I found a less expensive copy.

Over the past five years -- and only AFTER finishing my formal education, I might add -- I've come to appreciate poetry. For years it intimidated me, but once I realized the obvious, that it is ok not to like or understand it all, just as it is ok not to like or understand all prose, poetry and I became good friends.

Poetry must be read slowly, carefully. If not, one might as well be reading the back of a Tylenol bottle.

And so, a week or so ago, slowly grazing in my new/old Sandburg book, I confirmed two things:

(1) Lefties, Carl is for sure one of us.
(2) I can get overstimulated quickly by poetry.
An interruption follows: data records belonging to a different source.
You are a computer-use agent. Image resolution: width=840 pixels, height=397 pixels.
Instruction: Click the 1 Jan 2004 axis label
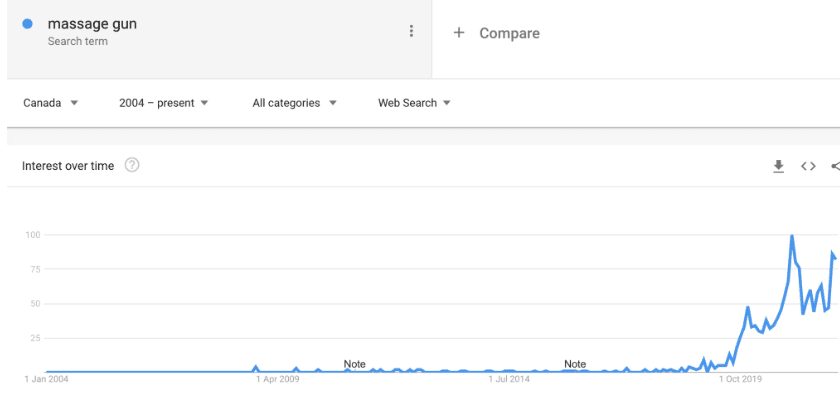coord(47,380)
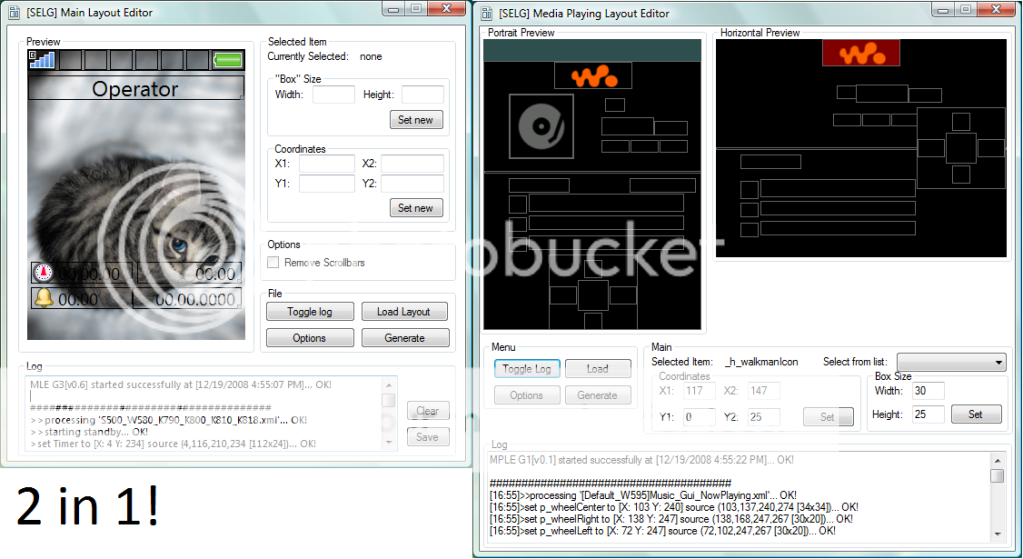The height and width of the screenshot is (559, 1023).
Task: Click Set button next to Box Size Height
Action: (x=975, y=414)
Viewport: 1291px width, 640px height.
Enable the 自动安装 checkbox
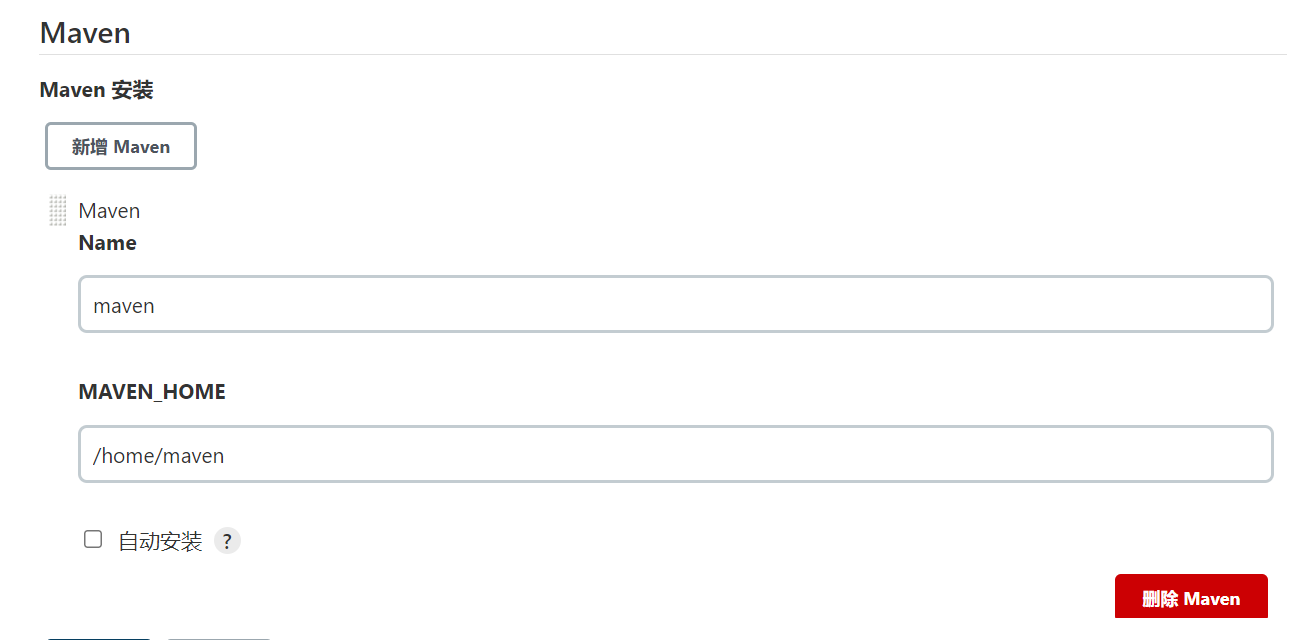(93, 539)
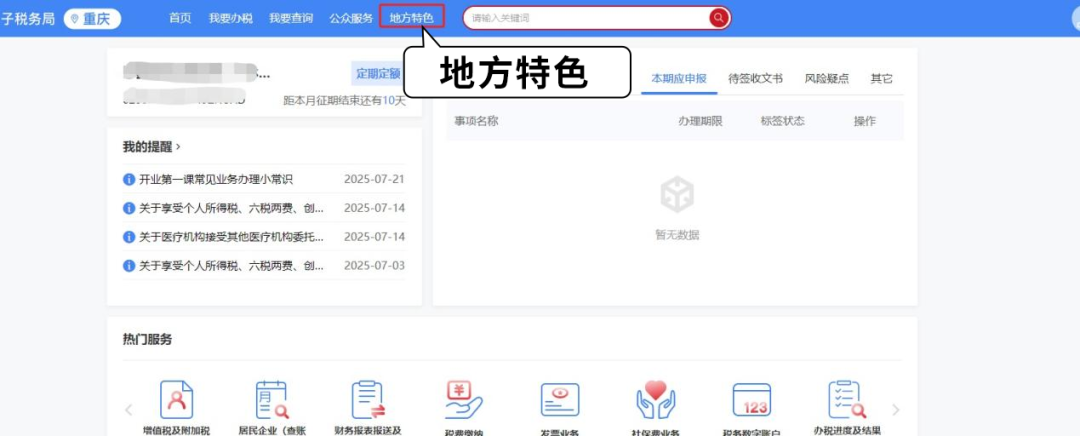1080x436 pixels.
Task: Switch to the 待签收文书 tab
Action: coord(756,79)
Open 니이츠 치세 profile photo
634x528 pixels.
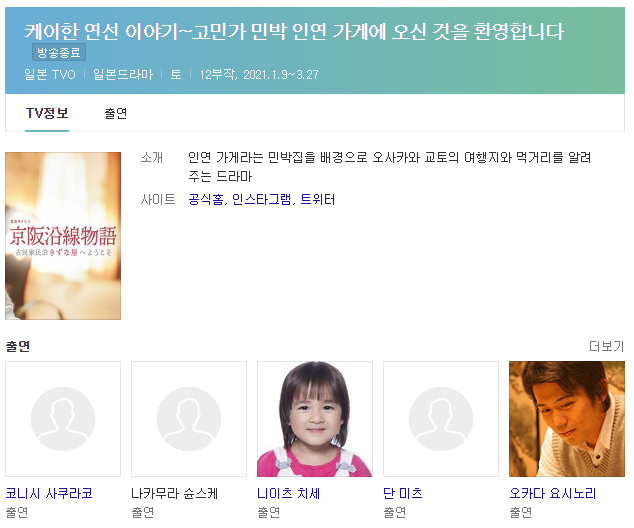(x=315, y=419)
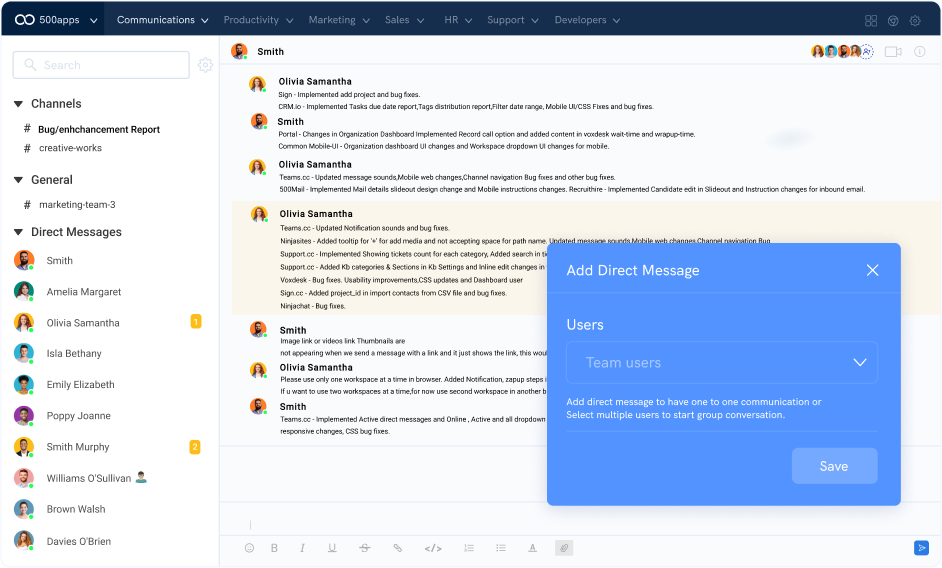Click the sidebar settings gear next to search
This screenshot has width=942, height=568.
coord(205,65)
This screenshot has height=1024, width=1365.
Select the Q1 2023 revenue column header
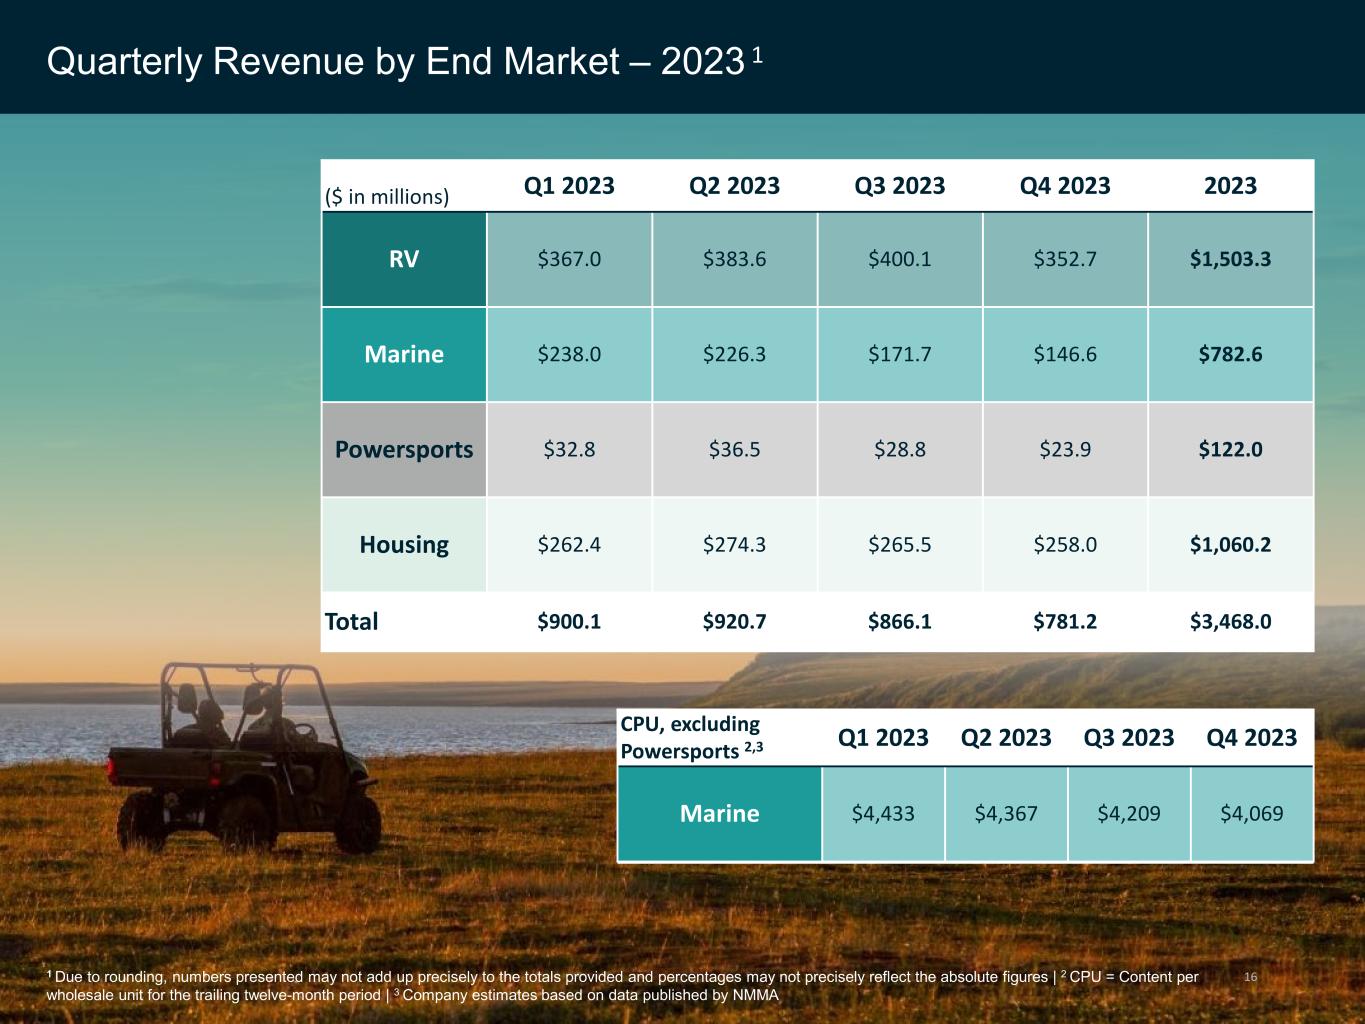pyautogui.click(x=569, y=186)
Reading too much Sandburg produces the same dazed mental state in me as eating too much canned icing.

I offer two Sandburg poems today because one just isn't enough. The first is a prose poem that shows us two things: although he worked mostly in traditional forms, Sandburg wasn't a slave to tradition. Secondly, plus ça change, plus c’est la même chose.

From Good Morning, America (originally copyrighted in 1928):

Implications

When the charge of election bribery was brought against an Illinois senator, he replied, "I read the Bible and believe it from cover to cover."

When his accusers specified five hundred dollars of corruption money was paid in a St. Louis hotel bathroom, his friends answered, "He is faithful to his wife and always kind to his children."

When he was ousted from the national senate and the doors of his bank were closed by government receivers and a grand jury indicted him, he took the vows of an old established church.

When a jury acquitted him of guilt as a bank wrecker, following the testimony of prominent citizens that he was an honest man, he issued a statement to the public for the newspapers, proclaiming he knew beforehand no jury would darken the future of an honest man with an unjust verdict.

The second poem, also from Good Morning, America, I'm rather certain I've read before, long ago:

Money, Politics, Love and Glory

Who put up that cage?
Who hung it up with bars, doors?
Why do those on the inside want to get out?
Why do those outside want to get in?
What is this crying inside and out all the time?
What is this endless, useless beating of baffled wings at these bars, doors, this cage?

(And along with Sarah, I bemoan the fact that I can't indent (last line should be indented), not even if I try to do it by spacing. Why, Blogger? Why?)